Figure 2 summarizes the results obtained for the Fischer et al. dataset [6] (the 3 nonlinear transformations, which do not correspond to a homography, were ignored). The results are consistent, although with only a minor improvement compared to Lowe’s ratio criterion. Note that performance differences between Lowe’s first criterion and second criterion are not expressed here as wellFootnote 3.

Fig. 2.
figure 2

mAP as a function of the transformation levels for PMV, \(PMV_c\), and Lowe’s two criteria, for the Fischer et al. [6] dataset.

The partition-based algorithms are more computationally expensive than the deterministic ones (slower by a factor of 8 to 15, in our current, unoptimized, implementation). As our goal in the implementation was to demonstrate the validity of the probabilistic justification, and to show that the generality of the analysis possibly leads to diverse algorithms, we did not focus on runtime optimizations. Our algorithms can be optimized following common methods of efficient nearest neighbor search [16]. This is left for future work.

5.3 Complementary Experiments

The importance of point-adapted distribution. All the above experiments used point-adapted distributions.
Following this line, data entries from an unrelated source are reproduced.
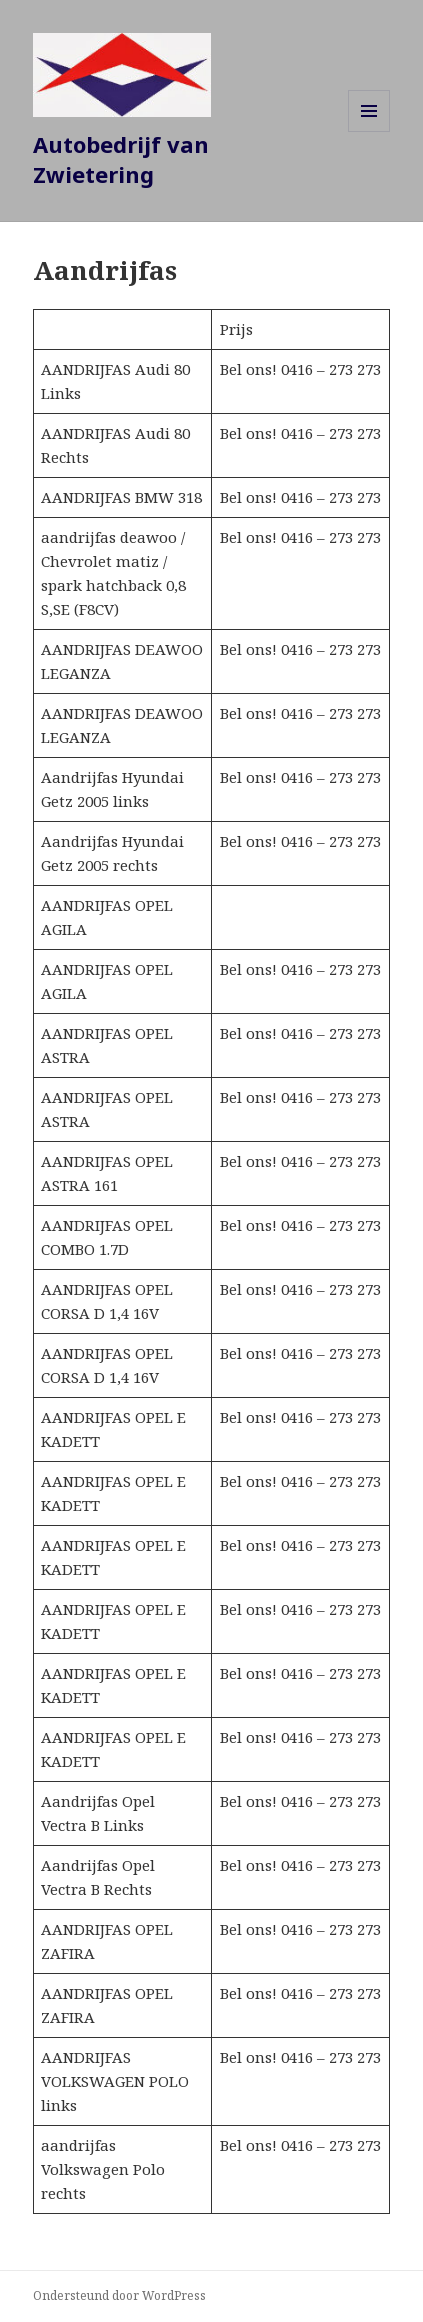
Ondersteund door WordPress (119, 2295)
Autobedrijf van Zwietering (121, 159)
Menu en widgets (369, 131)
We experimented also with the internal and external distributions (defined in Sect. 3.1), using images from the Caltech 101 dataset [5] to compute the external distribution. We found that the algorithms performed best with the point-adapted distribution; see Fig. 3. The external distribution based versions performed worse than Lowe’s first distance criterion.

Fig. 3.
figure 3

Comparing external, internal, and point-adaptive distribution estimations (see Sects. 2.1 and 5.3) for the Mikolajczyk et al. [11] dataset.

Relaxing the independence assumption. We challenged the statistical independence assumption and found that some substantial correlations between the partial distances exist. Using a more complex distribution model, which relies on a dependence tree (following [18]), did not improve the ranking result.
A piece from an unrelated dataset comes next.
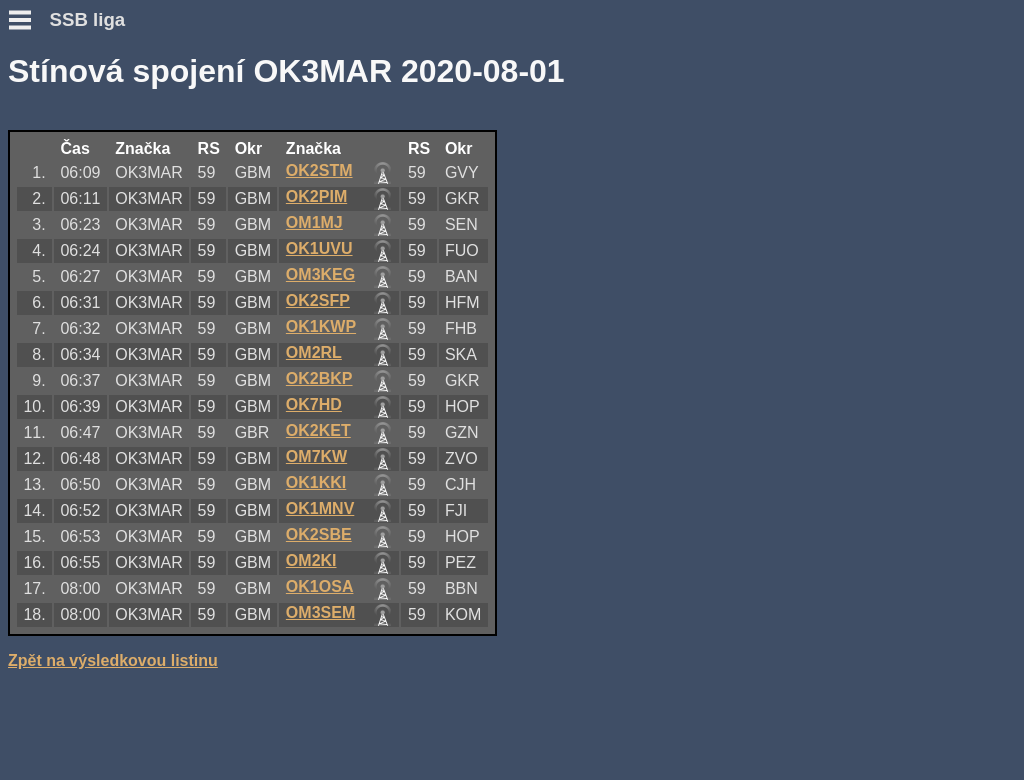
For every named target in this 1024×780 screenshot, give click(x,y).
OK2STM (319, 170)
6 Discussion and Conclusions

The main contributions of this paper are two, independent, probabilistic interpretations of Lowe’s ratio criterion. This criterion, used to match SIFT descriptors, is very effective and widely used, yet so far it has only been empirically based. Our interpretations show that, in a probabilistic setting, it corresponds either to a conditional probability that the match is incorrect, or to the Markov bound on this probability. To the best of our knowledge, this is the first rigorous justification of this important tool.

To test the (first) interpretation empirically, we used techniques of the a contrario approach to construct a distribution of the dissimilarities associated with false matches. Some dissimilarity functions were considered, including one that, unlike common measures, expresses the dissimilarity by a multi-value (vector) measure and can better capture the variability of the descriptor.

Using a matching criterion based on conditional probability and a multi-value dissimilarity measure led to state-of-the-art matching performance (for non-learning-based algorithms). The improvement over the previous, nonprobabilistic, algorithms is not very large. The experiments nonetheless support the probabilistic interpretation, as they demonstrate that explicit use of it leads to consistent and even better results.

We follow several aspects of the a contrario theory [3, 4]: we use background models that provide the PFA probability that an event occurs by chance, and the partition-based estimation technique. However, in order to use the probabilistic interpretation of the ratio criterion, and contrary to the a contrario approach, we refrain from using the expected number of false alarms (NFA) as the matching criterion and use the probability of false alarm instead.

One promising idea for future work is to combine our method of using only false positive error estimation in the decision-making process with models for false negative errors; see e.g. [10], which focuses on the differences between specific descriptors in different images.